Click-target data

------------------------------------------------

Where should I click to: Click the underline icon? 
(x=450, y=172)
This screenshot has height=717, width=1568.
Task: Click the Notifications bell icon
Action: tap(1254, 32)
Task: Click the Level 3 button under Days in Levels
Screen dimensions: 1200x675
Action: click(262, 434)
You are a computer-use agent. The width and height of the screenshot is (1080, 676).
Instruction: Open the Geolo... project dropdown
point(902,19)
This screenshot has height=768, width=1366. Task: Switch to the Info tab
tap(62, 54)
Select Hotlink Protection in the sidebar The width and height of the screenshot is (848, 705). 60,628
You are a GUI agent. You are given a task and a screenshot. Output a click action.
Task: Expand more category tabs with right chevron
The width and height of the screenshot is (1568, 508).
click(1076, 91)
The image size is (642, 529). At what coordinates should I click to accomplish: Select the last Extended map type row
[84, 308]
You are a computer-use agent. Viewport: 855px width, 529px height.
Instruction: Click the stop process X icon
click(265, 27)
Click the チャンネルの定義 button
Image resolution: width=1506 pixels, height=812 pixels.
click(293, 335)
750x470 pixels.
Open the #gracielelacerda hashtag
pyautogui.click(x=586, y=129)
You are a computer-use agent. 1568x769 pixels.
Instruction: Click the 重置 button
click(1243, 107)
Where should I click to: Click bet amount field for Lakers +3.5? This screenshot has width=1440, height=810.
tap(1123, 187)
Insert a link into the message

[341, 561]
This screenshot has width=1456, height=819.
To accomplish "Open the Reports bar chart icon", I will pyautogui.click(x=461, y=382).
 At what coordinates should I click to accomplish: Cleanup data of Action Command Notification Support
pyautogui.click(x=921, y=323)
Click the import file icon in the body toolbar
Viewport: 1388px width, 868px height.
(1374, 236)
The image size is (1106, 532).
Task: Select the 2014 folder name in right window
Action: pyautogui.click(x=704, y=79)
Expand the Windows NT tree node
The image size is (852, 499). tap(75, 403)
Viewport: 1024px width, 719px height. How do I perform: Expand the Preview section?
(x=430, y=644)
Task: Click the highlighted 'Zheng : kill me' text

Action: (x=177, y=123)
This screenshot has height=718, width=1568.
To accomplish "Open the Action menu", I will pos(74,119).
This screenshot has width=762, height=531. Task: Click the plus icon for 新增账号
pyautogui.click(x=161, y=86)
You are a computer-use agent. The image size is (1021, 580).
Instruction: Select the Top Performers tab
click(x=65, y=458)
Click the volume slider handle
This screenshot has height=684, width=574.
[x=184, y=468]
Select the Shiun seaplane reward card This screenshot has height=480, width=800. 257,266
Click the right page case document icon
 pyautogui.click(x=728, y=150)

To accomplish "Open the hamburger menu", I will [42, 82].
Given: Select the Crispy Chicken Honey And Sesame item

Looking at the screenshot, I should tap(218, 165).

------------------------------------------------

[Brief]
Rewrite the records above with "Instruction" swapped for "Goal" everywhere and nothing else changed.

[Written reply]
Where should I click to: Click the underline icon? 
(x=450, y=172)
This screenshot has height=717, width=1568.
Task: Click the Notifications bell icon
Action: tap(1254, 32)
Task: Click the Level 3 button under Days in Levels
Screen dimensions: 1200x675
Action: click(262, 434)
You are a computer-use agent. The width and height of the screenshot is (1080, 676).
Goal: Open the Geolo... project dropdown
point(902,19)
This screenshot has height=768, width=1366. Task: Switch to the Info tab
tap(62, 54)
Select Hotlink Protection in the sidebar The width and height of the screenshot is (848, 705). 60,628
You are a GUI agent. You are given a task and a screenshot. Output a click action.
Task: Expand more category tabs with right chevron
The width and height of the screenshot is (1568, 508).
click(1076, 91)
The image size is (642, 529). At what coordinates should I click to accomplish: Select the last Extended map type row
[84, 308]
You are a computer-use agent. Viewport: 855px width, 529px height.
Goal: Click the stop process X icon
click(265, 27)
Click the チャンネルの定義 button
Image resolution: width=1506 pixels, height=812 pixels.
click(293, 335)
750x470 pixels.
Open the #gracielelacerda hashtag
pyautogui.click(x=586, y=129)
You are a computer-use agent. 1568x769 pixels.
Goal: Click the 重置 button
click(1243, 107)
Where should I click to: Click bet amount field for Lakers +3.5? This screenshot has width=1440, height=810.
tap(1123, 187)
Insert a link into the message

[341, 561]
This screenshot has width=1456, height=819.
To accomplish "Open the Reports bar chart icon", I will pyautogui.click(x=461, y=382).
 At what coordinates should I click to accomplish: Cleanup data of Action Command Notification Support
pyautogui.click(x=921, y=323)
Click the import file icon in the body toolbar
Viewport: 1388px width, 868px height.
(1374, 236)
The image size is (1106, 532).
Task: Select the 2014 folder name in right window
Action: pyautogui.click(x=704, y=79)
Expand the Windows NT tree node
The image size is (852, 499). tap(75, 403)
Viewport: 1024px width, 719px height. How do I perform: Expand the Preview section?
(x=430, y=644)
Task: Click the highlighted 'Zheng : kill me' text

Action: (x=177, y=123)
This screenshot has height=718, width=1568.
To accomplish "Open the Action menu", I will pos(74,119).
This screenshot has width=762, height=531. Task: Click the plus icon for 新增账号
pyautogui.click(x=161, y=86)
You are a computer-use agent. The image size is (1021, 580).
Goal: Select the Top Performers tab
click(x=65, y=458)
Click the volume slider handle
This screenshot has height=684, width=574.
[x=184, y=468]
Select the Shiun seaplane reward card This screenshot has height=480, width=800. 257,266
Click the right page case document icon
 pyautogui.click(x=728, y=150)

To accomplish "Open the hamburger menu", I will [42, 82].
Given: Select the Crispy Chicken Honey And Sesame item

Looking at the screenshot, I should tap(218, 165).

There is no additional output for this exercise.